WHAT YOU ARE ASKED TO DO:
Return all the lines below in which the string "Increase" appears.

PROVIDED INFORMATION:

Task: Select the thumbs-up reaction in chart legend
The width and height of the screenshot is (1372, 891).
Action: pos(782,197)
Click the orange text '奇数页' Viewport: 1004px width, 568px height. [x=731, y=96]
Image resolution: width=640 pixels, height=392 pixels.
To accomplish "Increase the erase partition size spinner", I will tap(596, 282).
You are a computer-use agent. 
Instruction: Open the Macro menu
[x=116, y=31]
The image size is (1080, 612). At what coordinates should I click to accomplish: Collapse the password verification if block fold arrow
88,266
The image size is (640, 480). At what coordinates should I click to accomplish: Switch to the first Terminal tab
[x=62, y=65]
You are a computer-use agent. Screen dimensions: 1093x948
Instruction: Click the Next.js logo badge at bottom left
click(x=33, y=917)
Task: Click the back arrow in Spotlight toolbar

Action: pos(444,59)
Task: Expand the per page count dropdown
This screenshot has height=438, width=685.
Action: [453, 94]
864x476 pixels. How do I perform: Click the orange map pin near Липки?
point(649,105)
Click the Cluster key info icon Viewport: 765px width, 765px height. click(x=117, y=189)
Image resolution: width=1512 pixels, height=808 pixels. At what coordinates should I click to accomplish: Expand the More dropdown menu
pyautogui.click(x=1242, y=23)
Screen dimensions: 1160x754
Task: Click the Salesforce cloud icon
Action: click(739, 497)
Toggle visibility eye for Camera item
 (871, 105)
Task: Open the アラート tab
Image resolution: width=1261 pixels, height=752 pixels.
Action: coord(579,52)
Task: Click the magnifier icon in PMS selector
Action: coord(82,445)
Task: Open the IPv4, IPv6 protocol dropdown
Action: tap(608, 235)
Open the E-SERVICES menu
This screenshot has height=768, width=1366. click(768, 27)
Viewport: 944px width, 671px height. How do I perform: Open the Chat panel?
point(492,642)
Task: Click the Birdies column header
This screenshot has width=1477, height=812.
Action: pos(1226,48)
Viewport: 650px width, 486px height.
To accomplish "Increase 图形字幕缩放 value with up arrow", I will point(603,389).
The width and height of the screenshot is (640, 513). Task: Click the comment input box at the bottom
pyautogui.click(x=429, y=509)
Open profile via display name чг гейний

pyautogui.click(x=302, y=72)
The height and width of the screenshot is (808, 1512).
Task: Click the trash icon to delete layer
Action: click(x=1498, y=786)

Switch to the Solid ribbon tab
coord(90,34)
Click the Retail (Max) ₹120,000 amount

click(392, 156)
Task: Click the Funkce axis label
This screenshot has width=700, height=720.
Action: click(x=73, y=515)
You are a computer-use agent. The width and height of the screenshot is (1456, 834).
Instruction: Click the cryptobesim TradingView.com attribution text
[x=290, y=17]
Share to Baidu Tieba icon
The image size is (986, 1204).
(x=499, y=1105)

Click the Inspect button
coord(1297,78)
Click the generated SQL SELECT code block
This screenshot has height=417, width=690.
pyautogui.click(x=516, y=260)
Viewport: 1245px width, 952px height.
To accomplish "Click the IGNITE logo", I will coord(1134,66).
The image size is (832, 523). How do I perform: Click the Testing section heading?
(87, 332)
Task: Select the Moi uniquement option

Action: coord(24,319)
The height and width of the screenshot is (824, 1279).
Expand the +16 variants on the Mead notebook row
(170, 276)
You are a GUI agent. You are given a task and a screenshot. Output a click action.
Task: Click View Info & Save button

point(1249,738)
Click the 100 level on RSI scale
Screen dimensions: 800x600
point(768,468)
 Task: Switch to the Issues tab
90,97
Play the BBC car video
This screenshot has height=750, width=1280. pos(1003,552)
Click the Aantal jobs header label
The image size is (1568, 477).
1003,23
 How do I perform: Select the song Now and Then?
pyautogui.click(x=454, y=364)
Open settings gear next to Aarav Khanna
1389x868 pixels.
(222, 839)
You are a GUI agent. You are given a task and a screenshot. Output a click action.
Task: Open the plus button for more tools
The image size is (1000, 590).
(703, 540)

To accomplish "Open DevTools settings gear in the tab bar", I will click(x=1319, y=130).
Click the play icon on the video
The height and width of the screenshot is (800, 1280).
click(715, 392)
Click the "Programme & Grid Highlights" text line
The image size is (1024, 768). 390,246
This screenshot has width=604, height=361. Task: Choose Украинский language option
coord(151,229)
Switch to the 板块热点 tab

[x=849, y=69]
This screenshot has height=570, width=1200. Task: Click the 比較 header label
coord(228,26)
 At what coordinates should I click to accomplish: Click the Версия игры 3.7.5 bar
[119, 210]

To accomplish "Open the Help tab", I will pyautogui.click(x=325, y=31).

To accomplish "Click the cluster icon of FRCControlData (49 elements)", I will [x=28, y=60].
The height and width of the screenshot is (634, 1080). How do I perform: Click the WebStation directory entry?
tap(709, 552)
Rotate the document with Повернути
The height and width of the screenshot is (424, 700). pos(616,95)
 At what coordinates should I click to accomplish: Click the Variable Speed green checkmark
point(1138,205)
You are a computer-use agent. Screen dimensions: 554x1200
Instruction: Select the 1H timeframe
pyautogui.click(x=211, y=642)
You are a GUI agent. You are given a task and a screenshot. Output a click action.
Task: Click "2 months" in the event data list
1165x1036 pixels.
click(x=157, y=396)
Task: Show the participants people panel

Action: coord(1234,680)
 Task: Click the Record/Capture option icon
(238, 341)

WRITTEN ANSWER:
To accomplish "Increase the erase partition size spinner", I will tap(596, 282).
To accomplish "Increase 图形字幕缩放 value with up arrow", I will point(603,389).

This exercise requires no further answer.